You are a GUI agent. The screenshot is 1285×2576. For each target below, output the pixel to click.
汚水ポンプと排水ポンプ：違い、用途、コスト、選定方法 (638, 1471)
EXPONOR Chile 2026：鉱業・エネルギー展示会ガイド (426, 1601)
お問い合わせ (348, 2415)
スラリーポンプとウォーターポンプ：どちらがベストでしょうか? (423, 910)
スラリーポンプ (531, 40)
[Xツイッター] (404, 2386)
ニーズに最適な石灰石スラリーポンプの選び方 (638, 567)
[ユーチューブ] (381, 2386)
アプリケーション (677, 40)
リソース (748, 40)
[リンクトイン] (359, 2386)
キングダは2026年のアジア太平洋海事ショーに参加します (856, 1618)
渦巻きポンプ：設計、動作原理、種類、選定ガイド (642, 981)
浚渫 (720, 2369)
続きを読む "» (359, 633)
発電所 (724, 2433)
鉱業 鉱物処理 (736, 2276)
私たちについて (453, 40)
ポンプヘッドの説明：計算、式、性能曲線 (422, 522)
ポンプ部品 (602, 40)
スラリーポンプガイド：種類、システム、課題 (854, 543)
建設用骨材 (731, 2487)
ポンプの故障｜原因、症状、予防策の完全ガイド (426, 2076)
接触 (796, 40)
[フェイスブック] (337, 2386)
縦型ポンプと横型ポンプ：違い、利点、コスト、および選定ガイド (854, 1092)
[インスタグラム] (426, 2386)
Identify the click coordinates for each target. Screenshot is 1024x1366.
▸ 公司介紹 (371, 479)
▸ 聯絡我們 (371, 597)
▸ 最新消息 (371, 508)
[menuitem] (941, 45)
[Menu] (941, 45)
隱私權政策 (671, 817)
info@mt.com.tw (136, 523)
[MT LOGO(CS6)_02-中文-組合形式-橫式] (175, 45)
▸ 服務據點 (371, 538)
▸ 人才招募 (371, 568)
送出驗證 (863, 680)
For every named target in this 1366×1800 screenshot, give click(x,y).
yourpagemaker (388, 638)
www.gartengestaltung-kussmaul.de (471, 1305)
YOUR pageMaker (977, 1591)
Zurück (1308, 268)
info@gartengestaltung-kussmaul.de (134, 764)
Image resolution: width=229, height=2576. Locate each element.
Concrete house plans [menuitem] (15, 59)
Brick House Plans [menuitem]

·····

**Required work**
Could you retype exactly the lines above, starting at the line that contains "汚水ポンプと排水ポンプ：違い、用途、コスト、選定方法 (638, 1471)" and ending at the line that contains "スラリーポンプガイド：種類、システム、課題 (854, 543)", and nothing more?

**Exercise result**
汚水ポンプと排水ポンプ：違い、用途、コスト、選定方法 (638, 1471)
EXPONOR Chile 2026：鉱業・エネルギー展示会ガイド (426, 1601)
お問い合わせ (348, 2415)
スラリーポンプとウォーターポンプ：どちらがベストでしょうか? (423, 910)
スラリーポンプ (531, 40)
[Xツイッター] (404, 2386)
ニーズに最適な石灰石スラリーポンプの選び方 (638, 567)
[ユーチューブ] (381, 2386)
アプリケーション (677, 40)
リソース (748, 40)
[リンクトイン] (359, 2386)
キングダは2026年のアジア太平洋海事ショーに参加します (856, 1618)
渦巻きポンプ：設計、動作原理、種類、選定ガイド (642, 981)
浚渫 (720, 2369)
続きを読む "» (359, 633)
発電所 (724, 2433)
鉱業 鉱物処理 (736, 2276)
私たちについて (453, 40)
ポンプヘッドの説明：計算、式、性能曲線 (422, 522)
ポンプ部品 (602, 40)
スラリーポンプガイド：種類、システム、課題 (854, 543)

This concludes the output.